Kengo Kuma combines bamboo with carbon fibre to create "material for the future"
Bamboo and carbon fibre can be used together to build earthquake-proof architecture, says Japanese architect Kengo Kuma, whose Bamboo Ring is installed at the V&A for London Design Festival.
Kuma has combined the two materials to create an installation in the John Madejski Garden at the V&A for this year's London Design Festival.
Called Bamboo Ring, the structure shows how rings of bamboo and carbon fibre can be woven together to create extremely strong, self-supporting structures.
Speaking to Dezeen and other journalists at a launch event, Kuma said he thinks this is "the material of the future".

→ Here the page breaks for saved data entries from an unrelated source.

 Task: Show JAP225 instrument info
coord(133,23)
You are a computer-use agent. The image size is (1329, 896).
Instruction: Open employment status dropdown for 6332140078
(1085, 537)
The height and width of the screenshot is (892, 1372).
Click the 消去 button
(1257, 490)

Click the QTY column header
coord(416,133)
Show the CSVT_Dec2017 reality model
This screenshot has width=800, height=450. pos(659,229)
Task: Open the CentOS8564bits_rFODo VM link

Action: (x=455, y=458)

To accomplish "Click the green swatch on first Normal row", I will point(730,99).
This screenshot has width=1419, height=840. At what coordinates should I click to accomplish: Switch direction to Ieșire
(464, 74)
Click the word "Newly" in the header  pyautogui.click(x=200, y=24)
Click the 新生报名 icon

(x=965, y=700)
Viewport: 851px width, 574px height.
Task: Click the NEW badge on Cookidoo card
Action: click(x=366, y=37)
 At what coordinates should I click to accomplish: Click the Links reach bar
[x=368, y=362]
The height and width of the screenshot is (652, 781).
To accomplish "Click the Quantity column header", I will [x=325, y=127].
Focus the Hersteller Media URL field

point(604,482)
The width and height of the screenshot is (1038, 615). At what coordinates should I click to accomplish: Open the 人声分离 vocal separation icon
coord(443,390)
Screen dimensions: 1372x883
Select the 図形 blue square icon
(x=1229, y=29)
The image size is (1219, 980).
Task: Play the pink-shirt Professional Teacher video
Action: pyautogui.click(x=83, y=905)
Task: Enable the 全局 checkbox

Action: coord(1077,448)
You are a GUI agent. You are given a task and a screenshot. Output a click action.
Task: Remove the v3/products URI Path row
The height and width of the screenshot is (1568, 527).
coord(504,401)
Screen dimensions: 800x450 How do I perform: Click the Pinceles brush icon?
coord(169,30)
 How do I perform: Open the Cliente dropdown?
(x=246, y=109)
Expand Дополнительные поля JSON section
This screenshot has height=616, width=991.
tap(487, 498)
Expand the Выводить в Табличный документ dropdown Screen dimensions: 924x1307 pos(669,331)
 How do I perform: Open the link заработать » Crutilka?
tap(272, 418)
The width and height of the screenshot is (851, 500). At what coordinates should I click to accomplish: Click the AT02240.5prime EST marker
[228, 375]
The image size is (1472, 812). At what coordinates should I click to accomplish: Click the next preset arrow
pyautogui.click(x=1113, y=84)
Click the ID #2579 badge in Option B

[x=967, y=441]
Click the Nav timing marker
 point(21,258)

"This is a new materiality that we can try to bring to the city," he stated, before suggesting that it could be used to make buildings in Japan more resistant to natural disasters like the Great East Japan Earthquake and resulting tsunami in 2011. "Both materials are very light," he said, "but wood is not resistant enough in an earthquake. By combining it with these carbon fibres we can create a new kind of strength."
Kuma created Bamboo Ring in collaboration with Ejiri Structural Engineers, as well as his Kengo Kuma Laboratory at The University of Tokyo.
Curated by Clare Farrow, the installation is located in a pool of water in the V&A's garden courtyard. It takes the form of a giant doughnut that is raised up on one side to create an arch.
The basic component of the structure is a two-metre-diameter ring, made by combining ...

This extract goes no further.